*** Source data ***
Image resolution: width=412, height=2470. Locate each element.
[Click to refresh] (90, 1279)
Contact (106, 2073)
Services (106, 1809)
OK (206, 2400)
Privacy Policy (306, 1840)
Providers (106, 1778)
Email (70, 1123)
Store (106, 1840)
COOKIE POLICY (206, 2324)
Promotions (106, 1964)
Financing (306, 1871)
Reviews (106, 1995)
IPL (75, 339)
*** End of Source data ***
Give every entry again in full, precisely as written above.

(Solution to the problem)
Image resolution: width=412, height=2470. Locate each element.
[Click to refresh] (90, 1279)
Contact (106, 2073)
Services (106, 1809)
OK (206, 2400)
Privacy Policy (306, 1840)
Providers (106, 1778)
Email (70, 1123)
Store (106, 1840)
COOKIE POLICY (206, 2324)
Promotions (106, 1964)
Financing (306, 1871)
Reviews (106, 1995)
IPL (75, 339)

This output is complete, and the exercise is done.